When it comes to ranking universities supposedly on academic quality grounds, the process has been less dramatic than the current craziness in college sports, but the net result has similarly been to change the entities themselves, almost entirely in ways that are unfortunate to their long-term health and are bad for nearly everyone involved.  Perhaps more interestingly, the house of cards is falling apart in eerily similar ways.

Rankings were becoming a serious source of concern just as I was moving from economics into law twenty-five years ago.  Nearly every department, school, and administration condemned the escalating rankings arms race, even as everyone was increasingly aware that they could never consider unilaterally disarming.  Everything became a matter of diverting resources in an effort to rise in the rankings, which meant both that educational priorities were being set by unqualified profit-driven former journalists at USNews and that educational institutions needed to raise more money to "compete."

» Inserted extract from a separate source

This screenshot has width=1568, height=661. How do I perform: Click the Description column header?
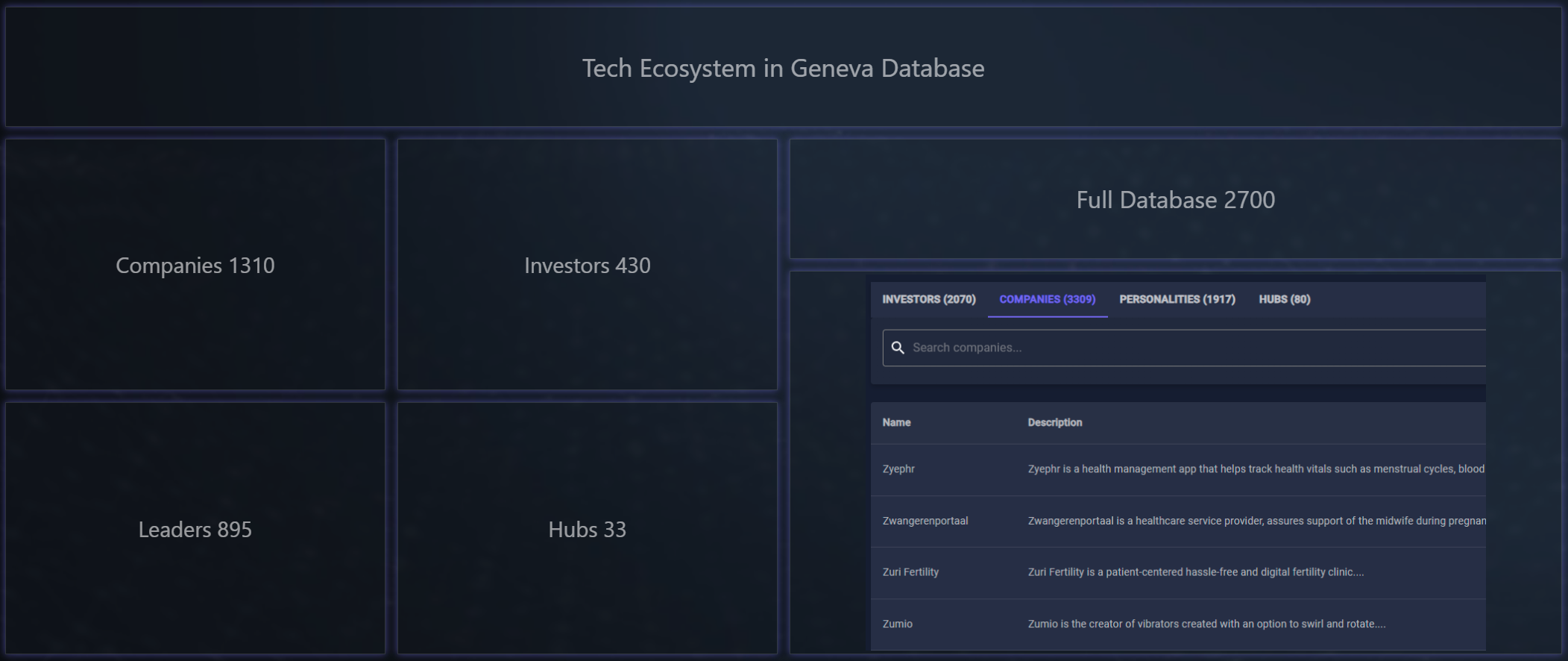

When I decided to upend my life and go to law school, I was living in Wisconsin and teaching in the economics department of the state university's campus in Milwaukee.  With the main campus less than a two-hour drive away in Madison, I thought: "Hey, the University of Wisconsin is a top-flight research university.  I'll bet their law school is top 10 or at least to 20."  Not so much.  When I asked a law professor friend what it would take for the UW law school to become elite again, I assumed that he was going to say something substantive about curriculum, faculty, and similar educational concerns.  Instead, he answered: "Oh, probably about $300 million."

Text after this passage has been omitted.